Other new managed care laws eliminate so-called HMO "gag clauses" that limit doctors' leeway in discussing treatment options with patients; require HMO medical directors to be licensed Florida physicians; authorize the Agency for Health Care Administration to compile report cards comparing HMOs, and require HMOs to resolve within 72 hours complaints from patients who have a medical emergency.
Meanwhile, a legislative task force is looking at whether and how to regulate direct contracts that payers enter into with physicians and hospitals. Direct contracting demonstration projects are set to begin later this year for some Medicaid and Medicare beneficiaries in Florida.
Massachusetts Insurance Commissioner Linda Ruthardt signed a one-year agreement with the state's Blue Cross Blue Shield plan that authorizes the insurance division to oversee the company's finances for one year.

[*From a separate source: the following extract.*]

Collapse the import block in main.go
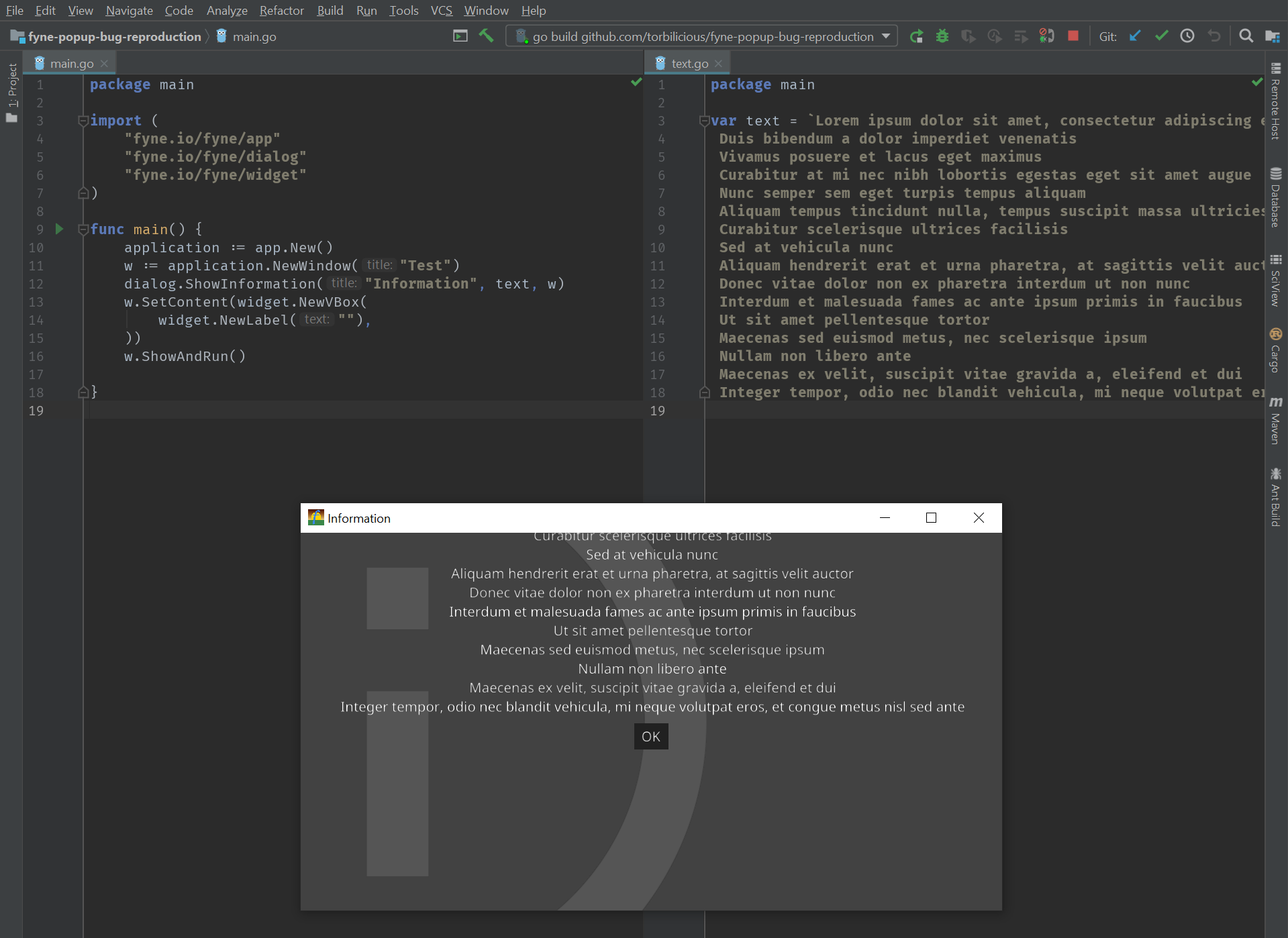 pyautogui.click(x=83, y=120)
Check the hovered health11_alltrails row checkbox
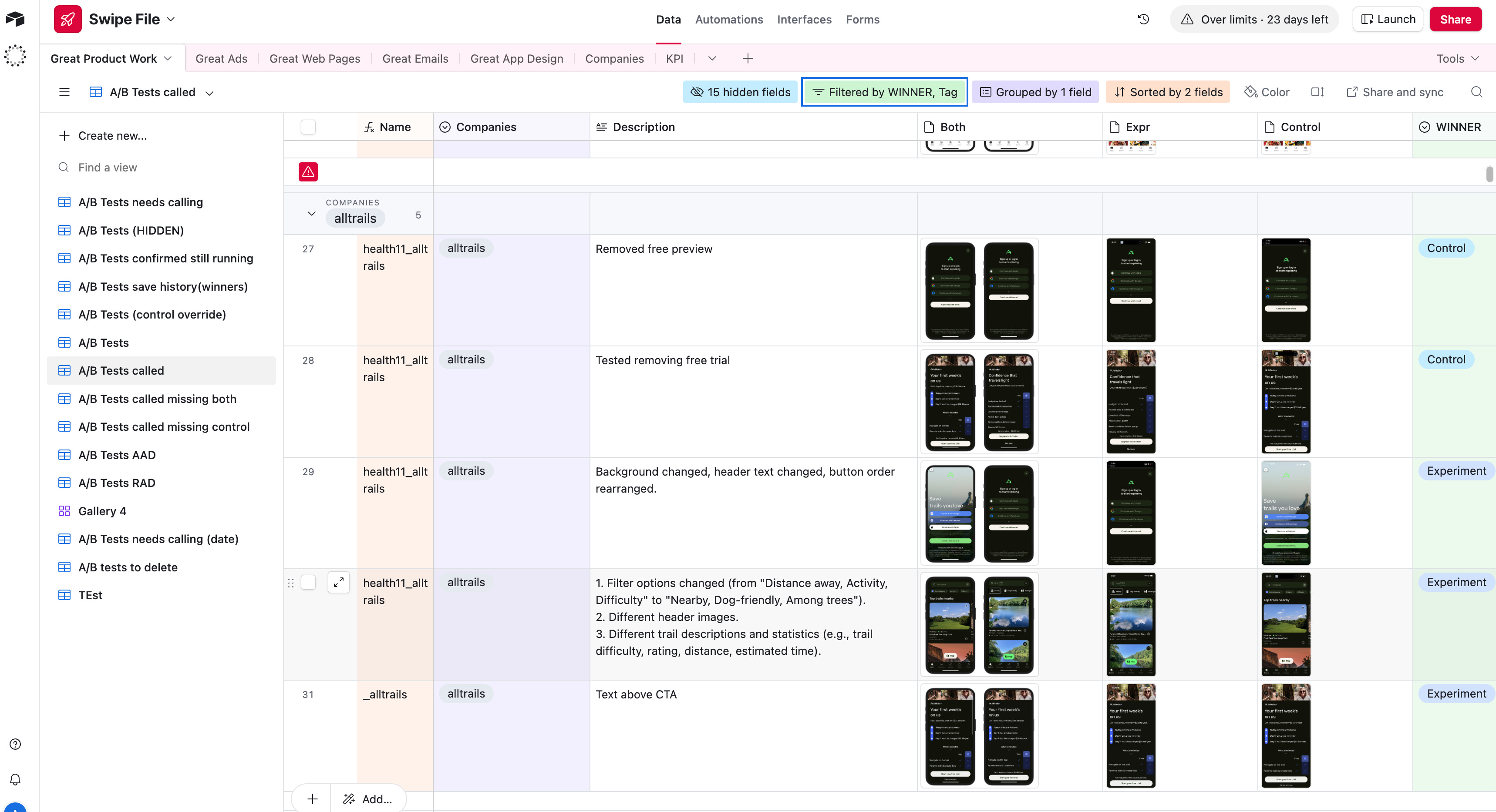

Blue Cross, the state's largest health care insurer with 1.8 million members, lost $17.2 million in the first quarter of 1997, after losing $90 million during all of 1996. It has laid off 900 workers and is selling its headquarters building and a network of health clinics.
An administrative rule proposed last month by the office of Vermont's physician-governor, Democrat Howard Dean, would impose several new requirements on managed care companies operating in the Green Mountain State.
Managed care plans would be required to use a "prudent layperson" standard in deter- mining whether to pay after the fact for emergency room services provided to members. They also would have to maintain enough providers to meet members' needs within a reasonable distance, and to allow women direct, twice-yearly access to Ob/Gyns.